The performances by Ryan and Travis are both understated little gems, especially in roles where it would be easy (and understandable) to perform as if in a constant state of hysteria. While I'd have slit my own throat at the first site of a shark, normal people who aren't as terrified of the sea would probably act just like this.
Kentis' direction is equally as understated, with the director opting for an unobtrusive documentary approach rather than whiz-bang visual acuity. There are a few shots that take you "out of the moment", but, for the most part, this is “here and now” sort of stuff, and it is nerve wracking as all get out.
So if this movie is so terrifying then why am I not giving it 5 skulls?

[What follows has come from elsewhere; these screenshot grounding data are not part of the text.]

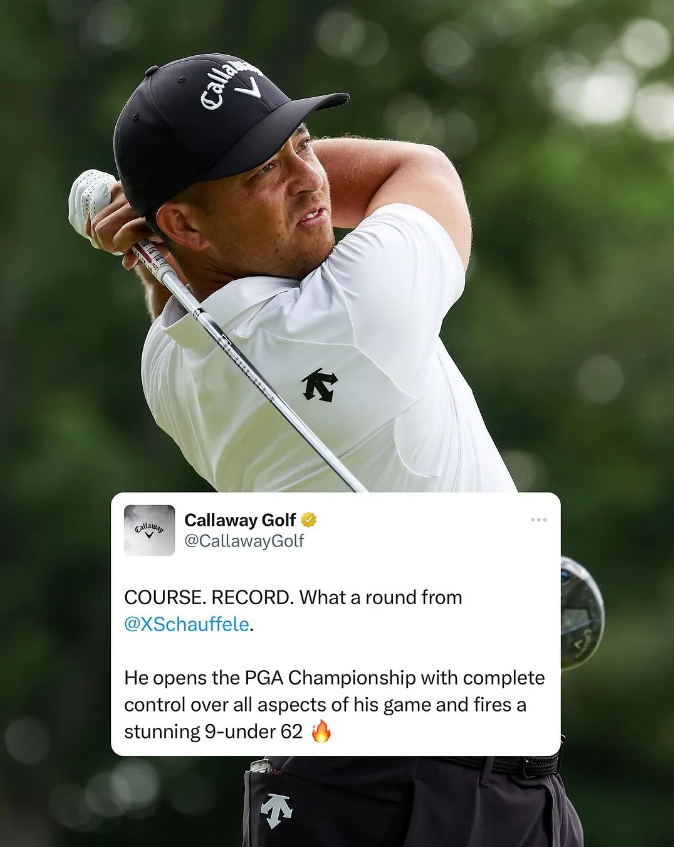This screenshot has width=674, height=847.
Task: Open the @XSchauffele mention link
Action: pyautogui.click(x=187, y=624)

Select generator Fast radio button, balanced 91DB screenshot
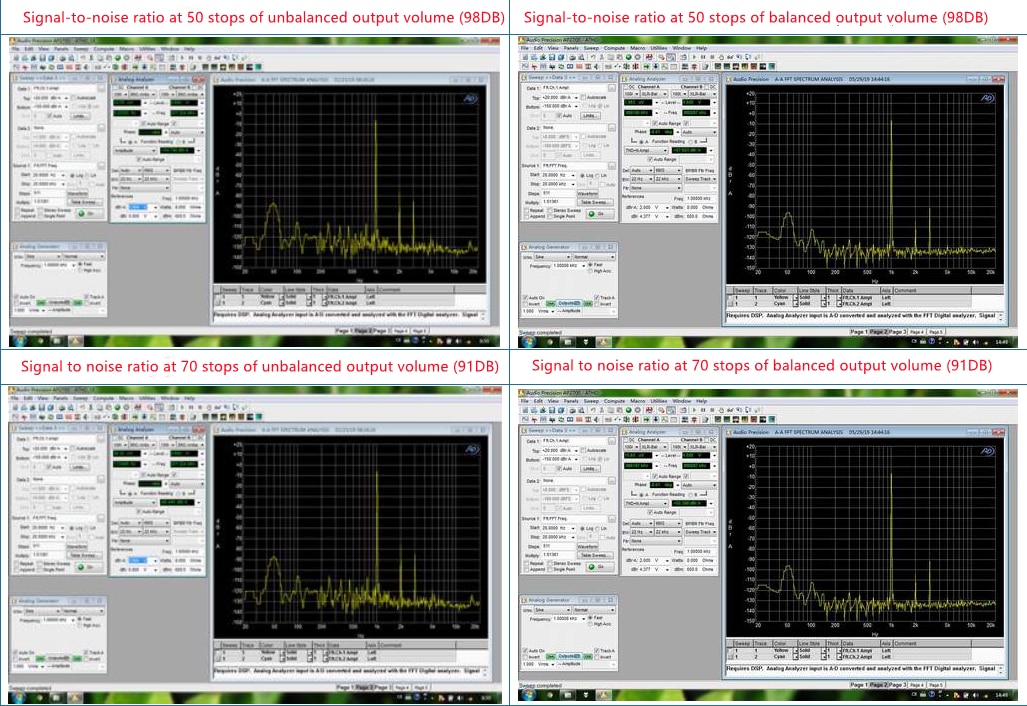pyautogui.click(x=591, y=618)
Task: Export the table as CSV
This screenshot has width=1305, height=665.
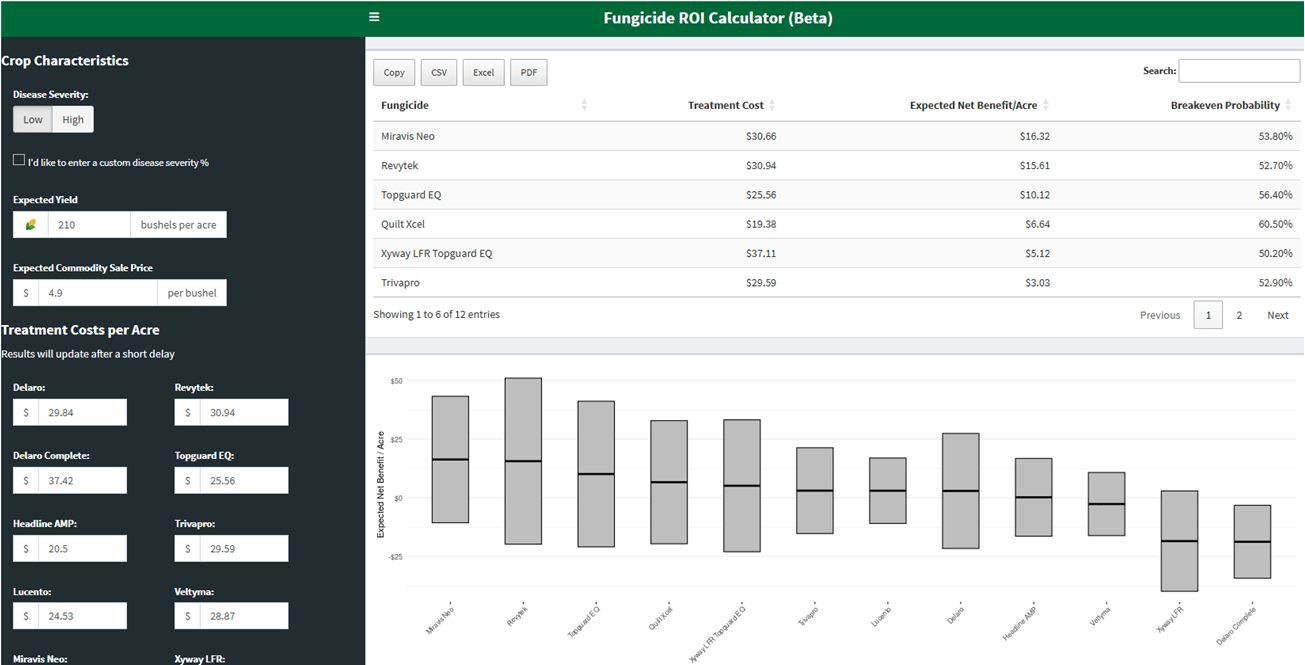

Well, it seems as though I was the only one in my rather large group who was remotely frightened by the movie. Everyone else enjoyed it in the same way one would enjoy a Shark Week special on the Discovery Channel. So, imagine my embarrassment as I repeatedly shrieked and jumped in my seat while the rest of the people around me simply laughed at my phobia-induced terror. You see, it’s because I am so frightened of the ocean that I was frightened by this film, so, if you actually like the sea, you may not be all that impressed.
Also, once I regained some semblance of composure, I realized that this is essentially a "gimmick" film, much like The Blair Witch Project. While it's an effective gimmick, it's a gimmick nonetheless, and I don't really see myself clamoring to see this one again anytime soon.
The DVD from Lion’s Gate features a healthy dose of extras, including a spectacular making-of featurette that shows Kentis and crew filming amongst the live sharks in the titular open water. These are not trained animals or aquarium creatures accustomed to the constant presence of human beings; these are the real deal, and it makes the film even scarier on a completely different level. The DVD also features a pair of commentary tracks, trailers, and more.
Open Water is a "good" film that's fright quotient is purely based on one's level of tolerance for the terrors of the deep. If you're one of those EXTREME sorts, who surf, sail, snorkel, and scuba, then you'll probably laugh this all off. However, if you're like me and set down your beach towels several hundred yards from the lapping surf, then this will rock your world.